Highmark Health is a health care system that encompasses insurance plans, a hospital system (Allegheny Health Network) and health care support services based in Pittsburgh, Pennsylvania.

Many organizations have turned to partnerships to address SDOHs and behavioral health. In Arizona, seven groups created a business entity focused on SDOHs and behavioral health. Even more have partnered with a federal program to better integrate behavioral health.

“It’s really about collaboration … Medicaid may not pay for housing, so you have to ask [if there] are community resources,” Jim Laughman, president of PerformCare, told BHB. “If you’re worried about where you’re going to sleep next and where your next meal is going to be coming from, prioritizing your mental health gets pushed down the line.”

PerformCare is a behavioral health managed care organization within Newtown Square, Pennsylvania-based publicly backed health plan company that offers Medicare, Medicaid and Marketplace health plans.

Karlin also called out loneliness and social isolation. The coronavirus pandemic worsened the impact of this particular SDOH, he said.

Technology’s reach needs to increase

Technology could help address several challenges for Medicaid beneficiaries living with mental illness. This is especially true for health care access and patient engagement.

“We have to talk about the future of telehealth,” Laughman said. “How do we make sure that it’s guaranteed to be part of the tools that can be used to reach people that may have been resistant or cannot get to in-person care or may not prefer in-person? I think that is one huge area that we need to take a look at.”
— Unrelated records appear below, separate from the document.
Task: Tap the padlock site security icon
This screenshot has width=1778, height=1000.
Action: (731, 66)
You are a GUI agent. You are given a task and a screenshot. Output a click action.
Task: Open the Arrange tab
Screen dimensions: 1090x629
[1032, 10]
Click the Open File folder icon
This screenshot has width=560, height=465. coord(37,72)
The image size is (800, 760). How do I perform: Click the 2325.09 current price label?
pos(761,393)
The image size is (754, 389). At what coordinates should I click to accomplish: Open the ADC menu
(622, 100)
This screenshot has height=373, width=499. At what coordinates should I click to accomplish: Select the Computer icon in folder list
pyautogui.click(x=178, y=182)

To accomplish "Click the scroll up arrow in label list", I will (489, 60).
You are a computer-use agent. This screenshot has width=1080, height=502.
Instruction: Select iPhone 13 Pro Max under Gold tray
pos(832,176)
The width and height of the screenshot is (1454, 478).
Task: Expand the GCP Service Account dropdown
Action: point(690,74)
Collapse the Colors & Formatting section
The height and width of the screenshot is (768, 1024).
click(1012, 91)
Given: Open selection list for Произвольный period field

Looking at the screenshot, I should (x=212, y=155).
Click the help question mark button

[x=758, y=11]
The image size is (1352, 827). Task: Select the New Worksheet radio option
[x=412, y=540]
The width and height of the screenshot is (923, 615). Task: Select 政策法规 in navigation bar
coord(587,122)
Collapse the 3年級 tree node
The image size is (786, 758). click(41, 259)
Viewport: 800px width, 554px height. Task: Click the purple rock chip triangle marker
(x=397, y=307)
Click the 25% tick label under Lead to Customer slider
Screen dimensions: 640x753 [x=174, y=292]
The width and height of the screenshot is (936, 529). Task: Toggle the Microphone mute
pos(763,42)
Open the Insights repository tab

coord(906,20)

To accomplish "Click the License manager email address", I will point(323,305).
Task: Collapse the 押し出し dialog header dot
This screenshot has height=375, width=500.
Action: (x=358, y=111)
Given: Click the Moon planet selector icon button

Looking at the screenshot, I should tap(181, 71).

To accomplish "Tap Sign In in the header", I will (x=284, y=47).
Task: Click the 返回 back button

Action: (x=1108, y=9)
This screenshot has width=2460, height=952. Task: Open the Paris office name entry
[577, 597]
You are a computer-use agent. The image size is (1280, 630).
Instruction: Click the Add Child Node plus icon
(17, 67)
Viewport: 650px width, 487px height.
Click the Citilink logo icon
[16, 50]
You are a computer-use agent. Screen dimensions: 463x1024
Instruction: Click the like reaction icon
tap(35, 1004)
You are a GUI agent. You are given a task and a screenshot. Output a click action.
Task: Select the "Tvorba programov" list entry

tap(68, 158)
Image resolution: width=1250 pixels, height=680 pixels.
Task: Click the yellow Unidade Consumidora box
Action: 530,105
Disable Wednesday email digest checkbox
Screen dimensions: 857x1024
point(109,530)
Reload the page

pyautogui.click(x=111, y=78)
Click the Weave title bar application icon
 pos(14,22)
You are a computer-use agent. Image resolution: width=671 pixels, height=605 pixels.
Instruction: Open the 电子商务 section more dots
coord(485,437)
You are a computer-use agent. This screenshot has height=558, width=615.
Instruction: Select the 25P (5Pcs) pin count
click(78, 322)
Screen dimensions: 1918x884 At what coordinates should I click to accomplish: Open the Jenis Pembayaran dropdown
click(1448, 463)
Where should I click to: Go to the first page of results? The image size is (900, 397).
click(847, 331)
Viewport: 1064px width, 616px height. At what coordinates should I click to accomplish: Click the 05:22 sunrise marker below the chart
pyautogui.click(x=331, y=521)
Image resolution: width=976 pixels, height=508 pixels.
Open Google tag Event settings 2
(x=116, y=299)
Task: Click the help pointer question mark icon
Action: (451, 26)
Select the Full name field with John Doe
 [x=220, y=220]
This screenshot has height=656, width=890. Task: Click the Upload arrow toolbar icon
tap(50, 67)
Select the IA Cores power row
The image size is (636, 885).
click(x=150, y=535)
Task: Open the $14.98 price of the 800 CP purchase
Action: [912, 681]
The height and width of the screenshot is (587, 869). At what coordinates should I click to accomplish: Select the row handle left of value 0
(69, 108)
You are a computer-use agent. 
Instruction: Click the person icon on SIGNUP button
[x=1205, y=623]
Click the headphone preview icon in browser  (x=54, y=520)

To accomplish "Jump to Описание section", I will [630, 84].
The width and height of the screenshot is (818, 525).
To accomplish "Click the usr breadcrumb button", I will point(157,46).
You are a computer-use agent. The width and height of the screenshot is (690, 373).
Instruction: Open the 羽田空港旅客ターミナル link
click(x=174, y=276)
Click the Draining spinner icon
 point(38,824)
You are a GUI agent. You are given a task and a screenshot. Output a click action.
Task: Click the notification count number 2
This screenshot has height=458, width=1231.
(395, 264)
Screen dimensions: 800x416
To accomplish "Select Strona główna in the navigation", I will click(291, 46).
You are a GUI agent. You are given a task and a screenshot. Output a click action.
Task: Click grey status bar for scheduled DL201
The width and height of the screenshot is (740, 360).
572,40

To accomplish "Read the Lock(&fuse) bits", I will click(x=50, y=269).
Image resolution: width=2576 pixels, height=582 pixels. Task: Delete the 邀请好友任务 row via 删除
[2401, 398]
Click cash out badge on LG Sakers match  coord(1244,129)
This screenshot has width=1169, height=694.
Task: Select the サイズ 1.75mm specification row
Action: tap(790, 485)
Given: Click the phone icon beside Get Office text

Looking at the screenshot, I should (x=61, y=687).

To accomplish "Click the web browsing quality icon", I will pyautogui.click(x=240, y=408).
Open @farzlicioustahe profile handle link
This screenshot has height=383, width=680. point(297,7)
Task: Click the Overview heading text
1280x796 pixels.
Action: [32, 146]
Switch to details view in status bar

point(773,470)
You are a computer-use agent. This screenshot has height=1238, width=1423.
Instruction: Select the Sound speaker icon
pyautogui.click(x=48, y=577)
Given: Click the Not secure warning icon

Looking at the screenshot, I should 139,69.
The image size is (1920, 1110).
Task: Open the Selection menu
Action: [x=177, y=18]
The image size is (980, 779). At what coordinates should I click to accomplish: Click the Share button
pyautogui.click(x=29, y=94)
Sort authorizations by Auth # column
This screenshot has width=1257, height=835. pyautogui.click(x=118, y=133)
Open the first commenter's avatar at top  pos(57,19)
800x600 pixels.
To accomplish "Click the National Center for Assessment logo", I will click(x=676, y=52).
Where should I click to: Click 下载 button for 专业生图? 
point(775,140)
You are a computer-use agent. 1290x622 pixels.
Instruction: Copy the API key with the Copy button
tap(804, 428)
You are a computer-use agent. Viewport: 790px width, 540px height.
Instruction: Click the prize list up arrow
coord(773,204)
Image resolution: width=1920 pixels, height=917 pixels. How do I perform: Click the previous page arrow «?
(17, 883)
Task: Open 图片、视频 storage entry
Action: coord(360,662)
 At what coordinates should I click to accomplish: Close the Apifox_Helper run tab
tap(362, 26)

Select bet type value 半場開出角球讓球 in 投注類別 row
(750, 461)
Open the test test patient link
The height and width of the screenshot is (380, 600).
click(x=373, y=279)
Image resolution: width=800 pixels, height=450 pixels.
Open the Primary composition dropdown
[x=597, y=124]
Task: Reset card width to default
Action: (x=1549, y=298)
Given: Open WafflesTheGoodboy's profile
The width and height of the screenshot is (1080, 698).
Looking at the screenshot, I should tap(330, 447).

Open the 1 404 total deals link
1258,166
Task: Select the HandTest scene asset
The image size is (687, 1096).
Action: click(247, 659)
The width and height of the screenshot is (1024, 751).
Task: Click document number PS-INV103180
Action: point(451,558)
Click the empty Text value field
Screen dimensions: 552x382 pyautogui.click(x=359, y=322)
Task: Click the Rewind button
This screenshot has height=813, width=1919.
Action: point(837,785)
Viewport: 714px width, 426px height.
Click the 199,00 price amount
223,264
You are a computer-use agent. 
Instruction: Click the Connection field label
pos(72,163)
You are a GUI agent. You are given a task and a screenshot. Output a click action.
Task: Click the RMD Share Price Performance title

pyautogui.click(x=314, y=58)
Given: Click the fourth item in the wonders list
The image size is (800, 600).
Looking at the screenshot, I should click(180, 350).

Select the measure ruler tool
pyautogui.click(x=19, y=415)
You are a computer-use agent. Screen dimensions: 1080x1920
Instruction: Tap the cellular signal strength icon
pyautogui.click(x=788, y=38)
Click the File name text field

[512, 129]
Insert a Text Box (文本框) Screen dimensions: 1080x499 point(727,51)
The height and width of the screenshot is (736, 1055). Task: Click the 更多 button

Telehealth has a special place in the behavioral health sector. Behavioral health providers have more deeply adopted telehealth than other specialties. The pandemic forced a wide, but temporary, level of all-in adoption for many providers. In 2020, telehealth facilitated nearly half of all behavioral health visits.

Legacy technology may make major changes to dealing with behavioral health crises, Lauren Conaboy said. She is vice president of national policy for Centerstone.

Centerstone is a multi-state behavioral health and human services nonprofit based in Nashville, Tennessee.

Earlier in the year, the federal government expanded the 988 crisis line. It also expanded the availability of mobile behavioral health units. The latter is specifically funded by Medicaid.

Together, Conaboy said, these new tools for states “present an exciting opportunity.”

Those that offer Medicaid plans need to use technology to make care more proactive, Karlin said. Organizations ought to use data and analytics to find people who may need care.

“There are data that can be leveraged for engaging in targeted identification and outreach … so that we’re not waiting for individuals to come to us for care,” Karlin said.